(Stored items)
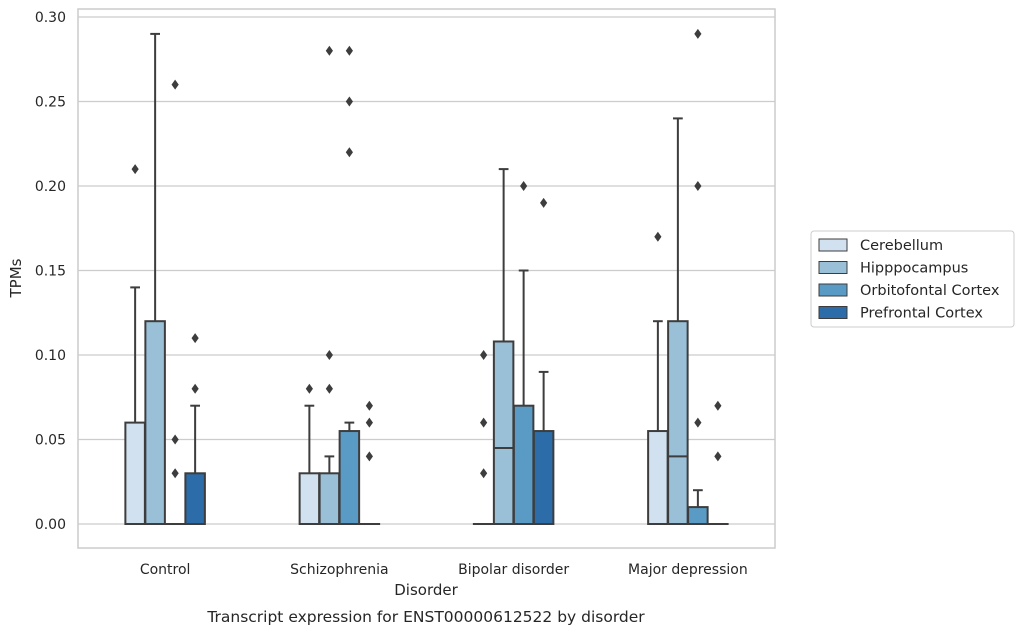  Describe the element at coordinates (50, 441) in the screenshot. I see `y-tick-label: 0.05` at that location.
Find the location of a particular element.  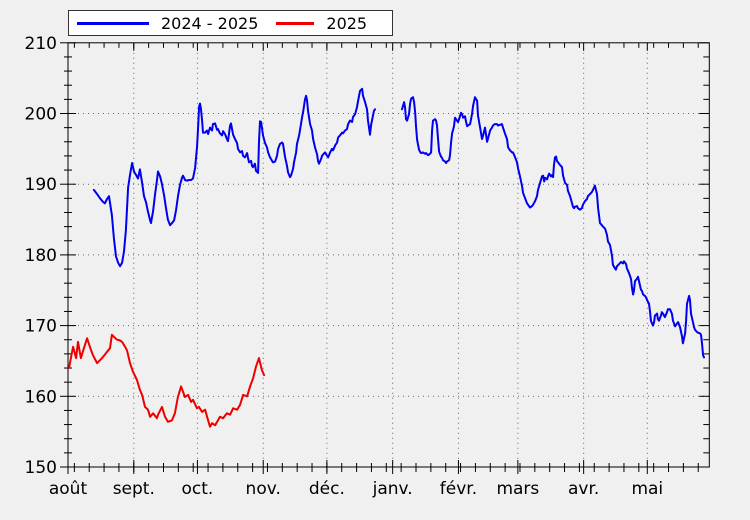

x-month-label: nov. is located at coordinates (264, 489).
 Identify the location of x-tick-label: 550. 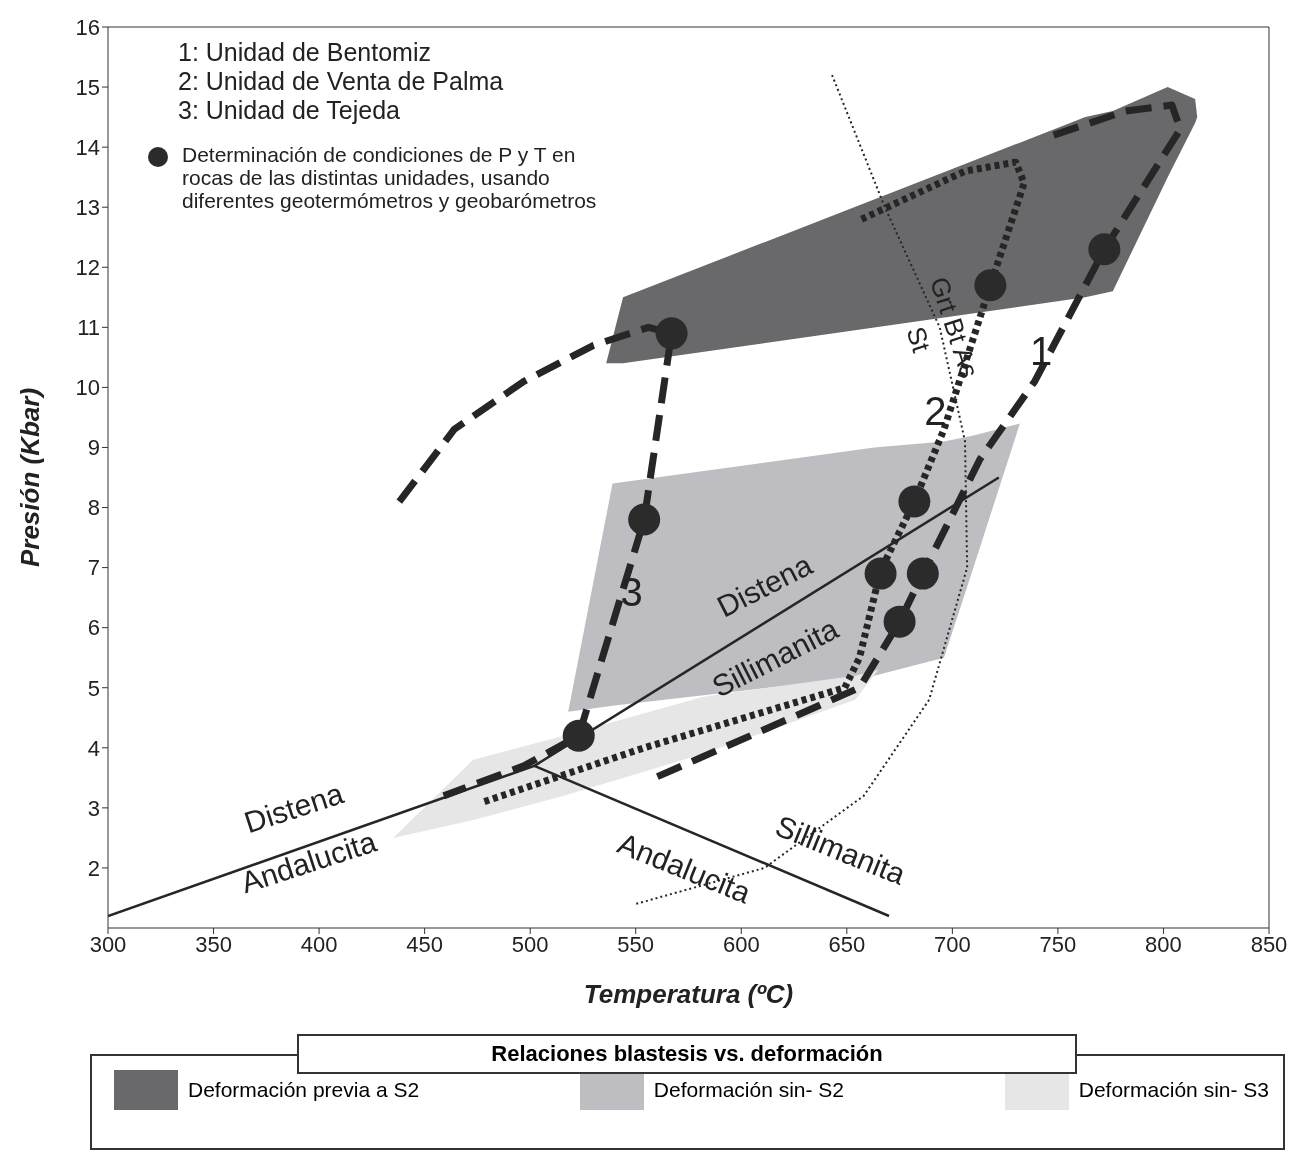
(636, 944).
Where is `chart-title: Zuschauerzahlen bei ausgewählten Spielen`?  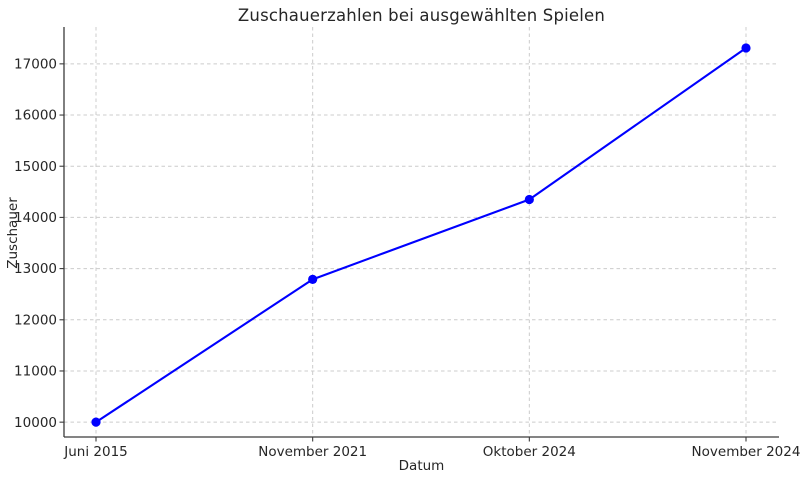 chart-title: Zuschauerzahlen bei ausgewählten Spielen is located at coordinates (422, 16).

§ **What the exercise asks**
Rewrite the entries starting at the line containing "Find the location of a particular element." and ending at the line containing "(636, 944).", changing "location" to "position" and keeping everything else the same. Omit the pictures.

§ **Response for this exercise**
Find the position of a particular element.  

x-month-label: nov. is located at coordinates (264, 489).
 Identify the position of x-tick-label: 550. 
(636, 944).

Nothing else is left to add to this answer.